You can listen to Dan's radio interview by visiting the MPR Midmorning radio webpage and clicking on the "Music and the Shaping of Humanity (program audio)" link in the upper right corner of the page. If you want to hear Dan giving me a shout-out, you have to listen all the way to 49:45.
And don't forget to buy yourself a copy of "The World in Six Songs". It also makes a great stocking stuffer for the music nerd or brain scientist on your Holiday shopping list!
Here's a photo of Dan Levitin and me, about ten years ago (the stamp on the picture is incorrect...it was not 1987!), during one of my stranger gigs. I played a concert on the sidewalk of Melrose Avenue in Hollywood and Dan happened to be in town. Dawn and I met Dan way back in 1992 at grad school at the University of Oregon. Dawn and Dan were both in the psychology department, and we discovered a common love of music. Each Thursday Dan had a group of folks over to his house and we would listen to music together. Dan was just transitioning from a career in showbiz where he'd been a session musician, record producer, and exec at Reprise Records. He'd worked with a huge list of artists from Santana to Stevie Wonder to kd lang, and he was (and is) a walking wealth of showbiz and technical knowledge as well as the sheer wonder and joy of music.

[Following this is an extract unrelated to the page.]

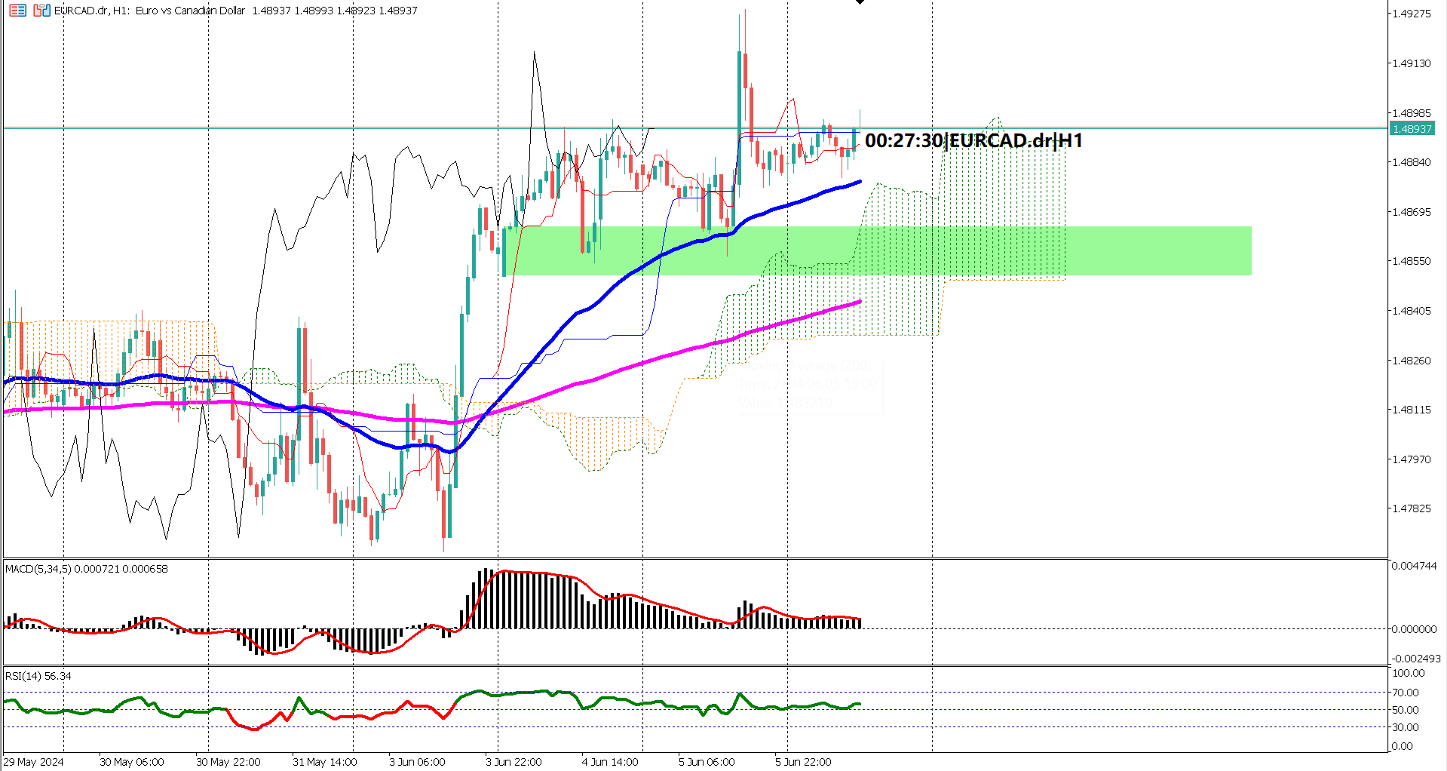Select the 3 Jun 22:00 time axis label
The height and width of the screenshot is (771, 1447).
tap(512, 762)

At the time I was a 21 year old with a high school diploma, and I had never done any hanging out with record producers or neuroscientists before, so Dan was a huge influence on my own musical development as a listener and a performer. I remember sitting in Dan's living room with a group of U of O grad students and professors, listening intently to the hi-hat parts on Steely Dan records. I remember comparing the different sounds captured by producer Chris Thomas on two different Pretenders albums. One night some brain researchers from Russia were in town so we went with professor Don Tucker to hear his daugher Corin Tucker's punk band Heavens To Betsy play a show at a local art gallery (Corin would go on to form legendary trio Sleater-Kinney). Thanks to those Thursday nights in front of Dan's stereo, I discovered one of my favorite songwriters, Parthenon Huxley. My wife Dawn may have been in grad school for psychology, but I was in grad school for rock and roll.

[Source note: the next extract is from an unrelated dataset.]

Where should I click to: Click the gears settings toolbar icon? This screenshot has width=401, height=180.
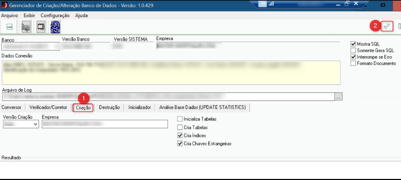point(26,27)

You can read more about those musically formative days of mine in the liner notes for my Best of the 20th Century album, written by none other than Daniel Levitin. I'm very pleased to join Julia Fordham and Stevie Wonder in the list of folks who have liner notes by Levitin!

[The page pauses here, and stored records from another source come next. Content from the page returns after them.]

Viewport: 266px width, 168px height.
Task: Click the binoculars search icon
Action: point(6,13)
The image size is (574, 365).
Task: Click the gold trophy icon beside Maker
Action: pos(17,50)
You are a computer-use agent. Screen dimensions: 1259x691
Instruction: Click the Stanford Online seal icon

Dan's new book "The World in Six Songs" features amazing insights from many great musicians including Joni Mitchell and Sting. Another main character in the book is Rodney Crowell, and I just so happen to be on a Rodney kick these days. It started a few years ago when I went to my mailbox and found a package from Amazon.com. I hadn't ordered anything myself, but I opened the envelope to find a gift sent to me by Dan...a CD of Rodney's The Houston Kid. I didn't have any of Rodney's albums at this point, so it was a great discovery for me. Since then I've followed him through his recent series of brilliant career-reinventing albums Fate's Right Hand (my favorite, I think), The Outsider, and now his brand new one Sex & Gasoline. I shall close this post with some holiday shopping advice: buy some Levitin books and some Crowell CDs as gifts for yourself this year!
And thanks to Dan for the music and fun and education and the shout-out on the radio!